- [EXTRACTED ENTRIES]:
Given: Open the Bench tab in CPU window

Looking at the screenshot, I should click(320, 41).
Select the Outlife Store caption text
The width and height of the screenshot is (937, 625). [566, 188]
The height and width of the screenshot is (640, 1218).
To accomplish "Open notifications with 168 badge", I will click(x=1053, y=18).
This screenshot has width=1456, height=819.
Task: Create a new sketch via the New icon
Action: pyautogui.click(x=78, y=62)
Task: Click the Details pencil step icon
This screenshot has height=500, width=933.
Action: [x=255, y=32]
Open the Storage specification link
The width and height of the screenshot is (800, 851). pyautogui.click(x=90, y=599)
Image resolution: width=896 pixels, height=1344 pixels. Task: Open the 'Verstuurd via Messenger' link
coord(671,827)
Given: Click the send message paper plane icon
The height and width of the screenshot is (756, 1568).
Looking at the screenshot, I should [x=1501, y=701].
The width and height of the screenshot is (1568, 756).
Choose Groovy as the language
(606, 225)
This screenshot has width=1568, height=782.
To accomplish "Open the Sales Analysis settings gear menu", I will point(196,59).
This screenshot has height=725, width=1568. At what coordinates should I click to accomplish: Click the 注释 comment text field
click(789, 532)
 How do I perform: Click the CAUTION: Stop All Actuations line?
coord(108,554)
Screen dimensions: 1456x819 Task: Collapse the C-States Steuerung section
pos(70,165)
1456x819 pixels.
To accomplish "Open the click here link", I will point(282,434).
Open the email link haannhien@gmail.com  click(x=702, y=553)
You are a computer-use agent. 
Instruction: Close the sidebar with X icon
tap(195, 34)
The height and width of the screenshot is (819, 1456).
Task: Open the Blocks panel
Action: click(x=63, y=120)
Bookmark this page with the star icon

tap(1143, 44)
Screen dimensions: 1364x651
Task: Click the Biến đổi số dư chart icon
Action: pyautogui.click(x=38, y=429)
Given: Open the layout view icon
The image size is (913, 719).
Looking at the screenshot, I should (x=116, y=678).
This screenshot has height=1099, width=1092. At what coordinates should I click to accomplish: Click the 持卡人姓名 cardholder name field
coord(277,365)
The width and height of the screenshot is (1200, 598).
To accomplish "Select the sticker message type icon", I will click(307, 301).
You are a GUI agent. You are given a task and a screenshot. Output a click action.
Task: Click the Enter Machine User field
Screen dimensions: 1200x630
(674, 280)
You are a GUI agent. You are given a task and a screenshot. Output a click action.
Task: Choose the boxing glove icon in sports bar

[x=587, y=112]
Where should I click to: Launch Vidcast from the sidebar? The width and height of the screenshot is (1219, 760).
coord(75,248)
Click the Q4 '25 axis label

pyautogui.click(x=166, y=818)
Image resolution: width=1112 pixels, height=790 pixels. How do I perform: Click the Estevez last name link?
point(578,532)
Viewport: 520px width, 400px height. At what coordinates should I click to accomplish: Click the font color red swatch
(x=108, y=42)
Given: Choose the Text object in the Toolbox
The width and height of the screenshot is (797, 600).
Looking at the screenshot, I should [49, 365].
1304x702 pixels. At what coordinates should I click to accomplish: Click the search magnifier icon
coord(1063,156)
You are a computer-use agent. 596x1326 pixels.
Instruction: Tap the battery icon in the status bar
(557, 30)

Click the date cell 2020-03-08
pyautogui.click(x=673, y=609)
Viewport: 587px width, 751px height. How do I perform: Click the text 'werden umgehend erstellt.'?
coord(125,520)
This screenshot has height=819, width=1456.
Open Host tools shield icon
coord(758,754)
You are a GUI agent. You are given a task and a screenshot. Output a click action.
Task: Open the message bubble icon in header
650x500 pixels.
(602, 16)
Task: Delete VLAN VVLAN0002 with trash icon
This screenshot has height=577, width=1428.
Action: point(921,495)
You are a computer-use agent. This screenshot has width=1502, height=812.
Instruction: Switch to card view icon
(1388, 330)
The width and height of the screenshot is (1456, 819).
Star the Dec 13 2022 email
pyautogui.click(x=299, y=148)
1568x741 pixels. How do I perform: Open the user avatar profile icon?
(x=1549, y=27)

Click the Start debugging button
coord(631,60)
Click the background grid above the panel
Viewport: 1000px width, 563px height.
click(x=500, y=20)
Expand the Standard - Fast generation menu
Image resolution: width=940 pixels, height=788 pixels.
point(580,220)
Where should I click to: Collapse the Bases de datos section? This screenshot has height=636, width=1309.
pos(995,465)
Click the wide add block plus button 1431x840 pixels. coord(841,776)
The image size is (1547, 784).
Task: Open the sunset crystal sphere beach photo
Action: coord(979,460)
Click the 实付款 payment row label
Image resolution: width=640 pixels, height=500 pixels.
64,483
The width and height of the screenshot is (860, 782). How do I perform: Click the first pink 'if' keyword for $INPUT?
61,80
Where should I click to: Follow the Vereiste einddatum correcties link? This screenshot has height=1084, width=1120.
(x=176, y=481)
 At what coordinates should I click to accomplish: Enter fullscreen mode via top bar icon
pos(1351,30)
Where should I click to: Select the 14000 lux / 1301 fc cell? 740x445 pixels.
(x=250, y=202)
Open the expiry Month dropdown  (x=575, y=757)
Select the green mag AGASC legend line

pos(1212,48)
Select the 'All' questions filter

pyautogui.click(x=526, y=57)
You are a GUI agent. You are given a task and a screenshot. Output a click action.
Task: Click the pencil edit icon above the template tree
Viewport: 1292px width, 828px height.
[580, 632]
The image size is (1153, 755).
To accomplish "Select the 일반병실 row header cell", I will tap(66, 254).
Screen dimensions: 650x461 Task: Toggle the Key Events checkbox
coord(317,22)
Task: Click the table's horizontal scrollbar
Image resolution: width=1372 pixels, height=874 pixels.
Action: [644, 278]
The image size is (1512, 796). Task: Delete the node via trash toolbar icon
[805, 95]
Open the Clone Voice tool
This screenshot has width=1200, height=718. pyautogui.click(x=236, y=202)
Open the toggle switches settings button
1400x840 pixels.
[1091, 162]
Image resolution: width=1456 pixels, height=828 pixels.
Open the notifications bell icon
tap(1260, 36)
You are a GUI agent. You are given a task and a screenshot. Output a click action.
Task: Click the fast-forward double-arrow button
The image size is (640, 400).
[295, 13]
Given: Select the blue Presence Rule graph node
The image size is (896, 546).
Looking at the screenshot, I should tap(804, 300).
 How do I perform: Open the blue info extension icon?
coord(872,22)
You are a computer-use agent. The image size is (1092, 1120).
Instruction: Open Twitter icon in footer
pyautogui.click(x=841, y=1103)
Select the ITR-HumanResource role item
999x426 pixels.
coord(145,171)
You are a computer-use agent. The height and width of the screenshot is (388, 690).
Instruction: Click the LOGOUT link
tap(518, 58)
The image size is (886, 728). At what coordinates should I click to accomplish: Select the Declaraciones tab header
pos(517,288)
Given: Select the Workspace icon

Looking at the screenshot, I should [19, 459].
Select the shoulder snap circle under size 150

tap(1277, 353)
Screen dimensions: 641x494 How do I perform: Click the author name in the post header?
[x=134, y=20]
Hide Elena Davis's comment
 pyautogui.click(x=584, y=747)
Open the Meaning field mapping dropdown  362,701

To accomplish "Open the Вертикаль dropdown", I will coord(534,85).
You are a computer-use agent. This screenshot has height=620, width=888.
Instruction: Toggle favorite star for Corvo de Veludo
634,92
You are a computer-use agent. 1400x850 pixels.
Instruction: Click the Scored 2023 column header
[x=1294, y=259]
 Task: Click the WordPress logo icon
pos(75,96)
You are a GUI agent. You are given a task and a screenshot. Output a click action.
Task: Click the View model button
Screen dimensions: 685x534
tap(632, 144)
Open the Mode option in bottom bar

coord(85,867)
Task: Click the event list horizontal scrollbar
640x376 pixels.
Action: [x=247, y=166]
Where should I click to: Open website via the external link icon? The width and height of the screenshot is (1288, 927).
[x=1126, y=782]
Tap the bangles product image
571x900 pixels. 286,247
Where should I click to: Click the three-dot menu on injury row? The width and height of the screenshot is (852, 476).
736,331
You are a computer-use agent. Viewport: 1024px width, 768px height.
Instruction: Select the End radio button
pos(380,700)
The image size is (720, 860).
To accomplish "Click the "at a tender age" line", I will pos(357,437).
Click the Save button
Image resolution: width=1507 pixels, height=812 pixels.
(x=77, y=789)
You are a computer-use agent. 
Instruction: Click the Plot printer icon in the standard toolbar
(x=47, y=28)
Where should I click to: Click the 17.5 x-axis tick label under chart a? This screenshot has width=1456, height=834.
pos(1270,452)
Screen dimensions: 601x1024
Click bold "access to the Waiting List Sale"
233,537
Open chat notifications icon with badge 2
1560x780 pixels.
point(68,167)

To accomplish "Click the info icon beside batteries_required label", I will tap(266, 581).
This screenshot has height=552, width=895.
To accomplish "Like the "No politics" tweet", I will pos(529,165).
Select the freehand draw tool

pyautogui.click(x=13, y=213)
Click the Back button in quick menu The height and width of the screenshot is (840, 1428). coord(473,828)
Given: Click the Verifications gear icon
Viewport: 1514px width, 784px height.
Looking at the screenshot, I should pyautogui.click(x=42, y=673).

- [YOUR TASK]: Render the entries above, from the first line through the line containing "I will point(196,59).", as a Markdown table with the columns Row and Line, skipping blank lines.

- [WRITTEN SOLUTION]:
| Row | Line |
|---|---|
| 1 | Given: Open the Bench tab in CPU window |
| 2 | Looking at the screenshot, I should click(320, 41). |
| 3 | Select the Outlife Store caption text |
| 4 | The width and height of the screenshot is (937, 625). [566, 188] |
| 5 | The height and width of the screenshot is (640, 1218). |
| 6 | To accomplish "Open notifications with 168 badge", I will click(x=1053, y=18). |
| 7 | This screenshot has width=1456, height=819. |
| 8 | Task: Create a new sketch via the New icon |
| 9 | Action: pyautogui.click(x=78, y=62) |
| 10 | Task: Click the Details pencil step icon |
| 11 | This screenshot has height=500, width=933. |
| 12 | Action: [x=255, y=32] |
| 13 | Open the Storage specification link |
| 14 | The width and height of the screenshot is (800, 851). pyautogui.click(x=90, y=599) |
| 15 | Image resolution: width=896 pixels, height=1344 pixels. Task: Open the 'Verstuurd via Messenger' link |
| 16 | coord(671,827) |
| 17 | Given: Click the send message paper plane icon |
| 18 | The height and width of the screenshot is (756, 1568). |
| 19 | Looking at the screenshot, I should [x=1501, y=701]. |
| 20 | The width and height of the screenshot is (1568, 756). |
| 21 | Choose Groovy as the language |
| 22 | (606, 225) |
| 23 | This screenshot has width=1568, height=782. |
| 24 | To accomplish "Open the Sales Analysis settings gear menu", I will point(196,59). |